> **Given request**:
Reproduce the material below word for word, starting with the line that contains "Given: Open the" and continuing through the end of the material, and leave the pictures out of your answer.

::::

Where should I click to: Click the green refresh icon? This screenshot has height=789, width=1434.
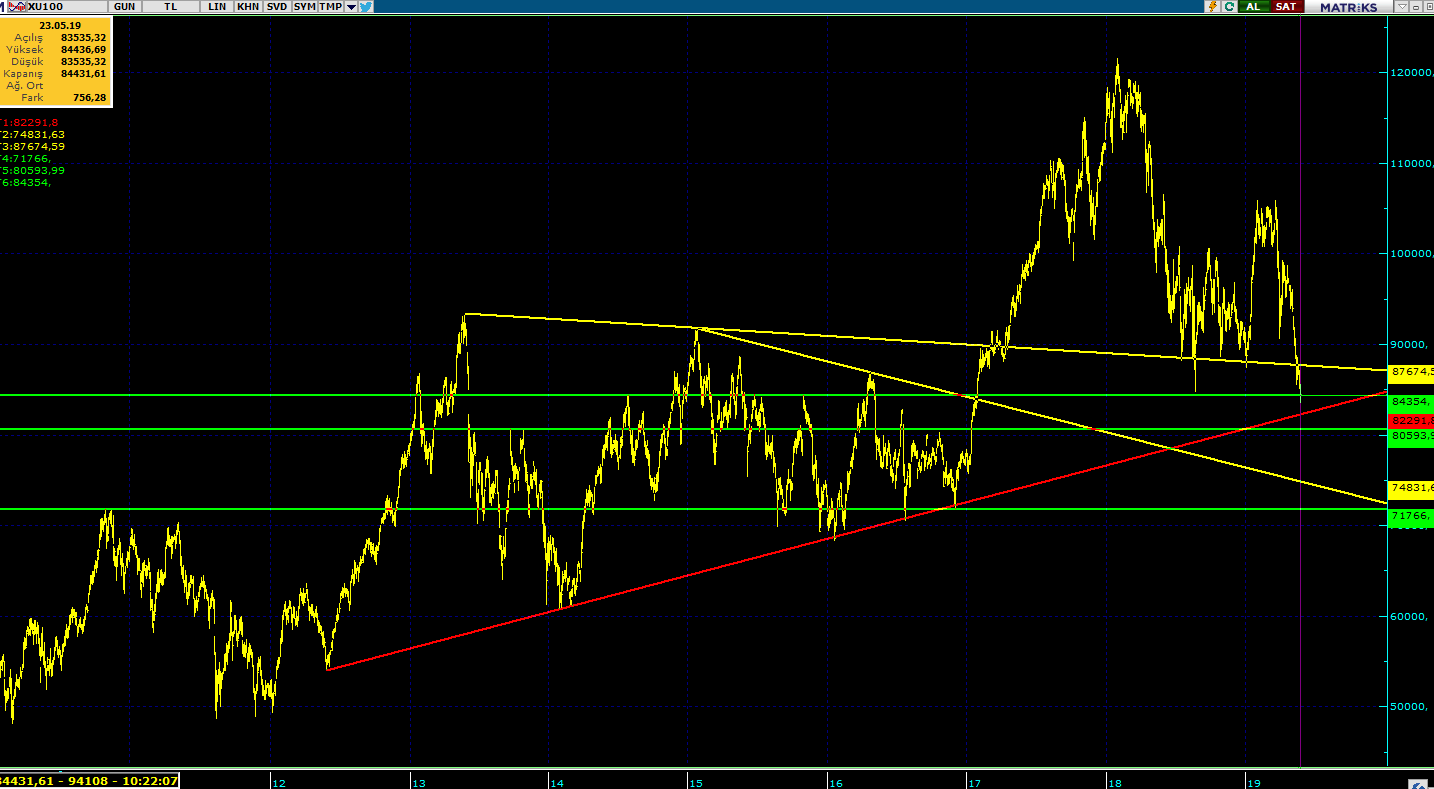pyautogui.click(x=1227, y=7)

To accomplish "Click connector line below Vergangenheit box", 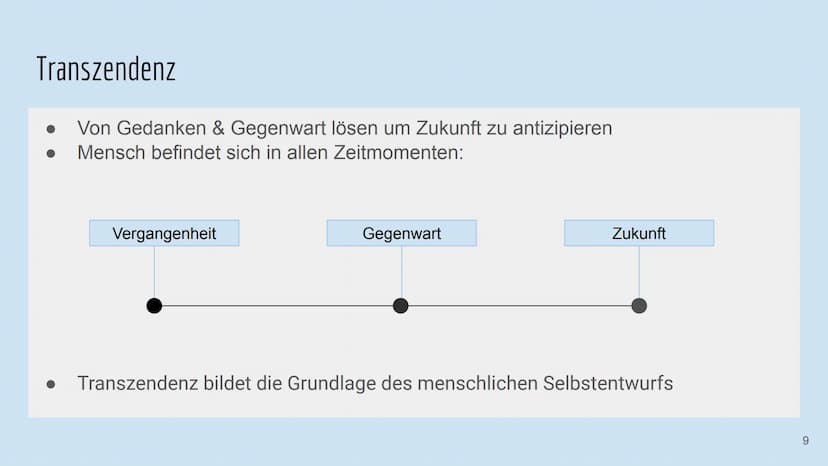I will pyautogui.click(x=154, y=272).
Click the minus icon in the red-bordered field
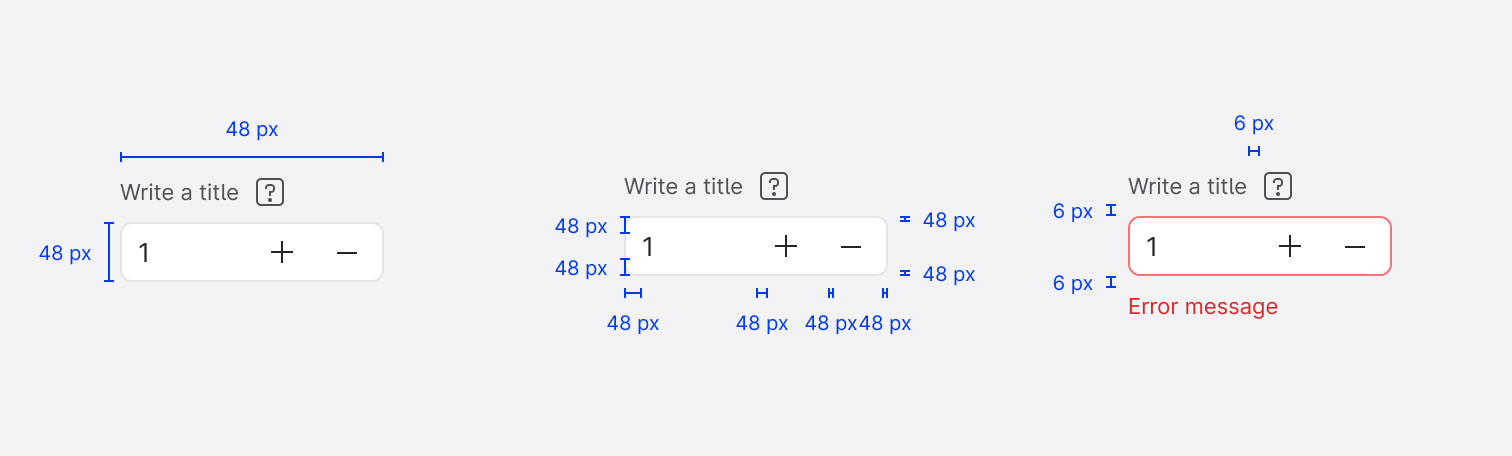 (1354, 246)
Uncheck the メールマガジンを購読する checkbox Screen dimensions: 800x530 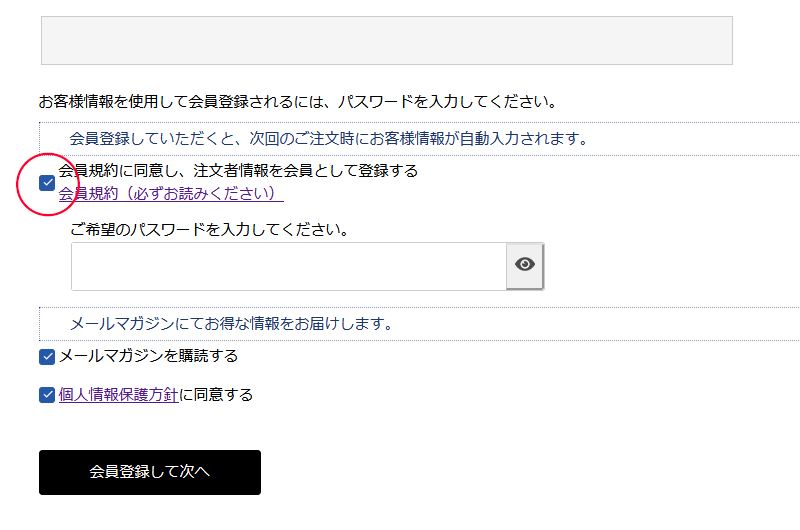[47, 356]
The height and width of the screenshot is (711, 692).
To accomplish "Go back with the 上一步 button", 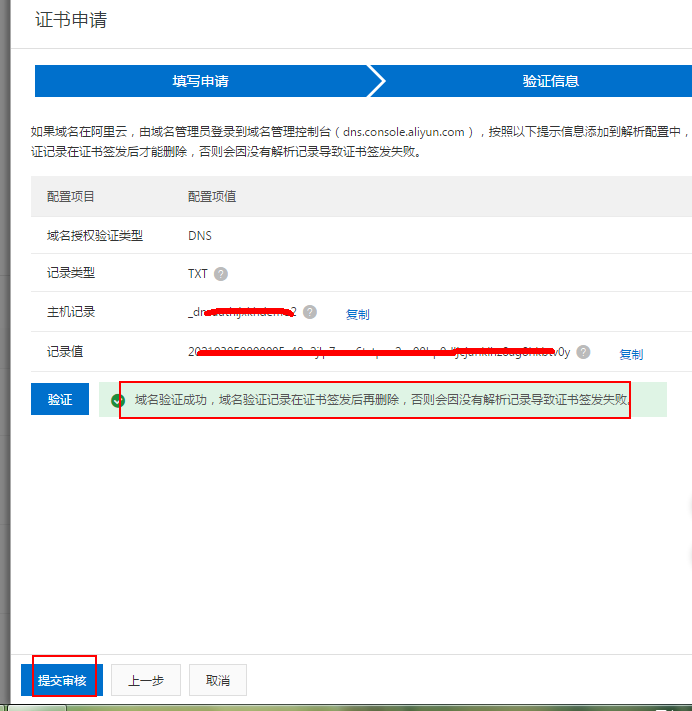I will 145,680.
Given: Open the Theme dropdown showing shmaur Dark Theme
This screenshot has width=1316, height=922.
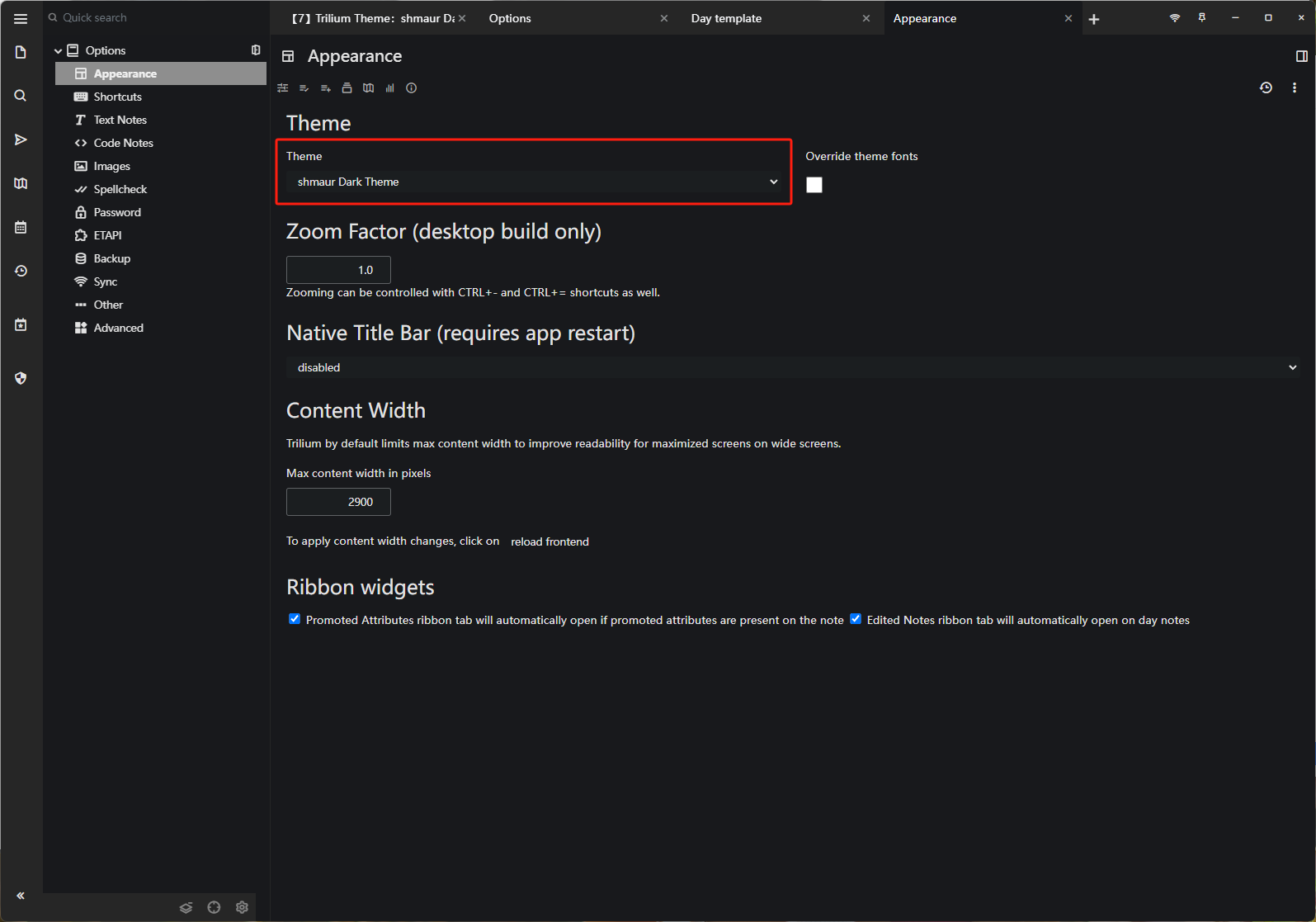Looking at the screenshot, I should tap(534, 182).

::::

> **Exercise response**:
Given: Open the Theme dropdown showing shmaur Dark Theme
This screenshot has width=1316, height=922.
Looking at the screenshot, I should tap(534, 182).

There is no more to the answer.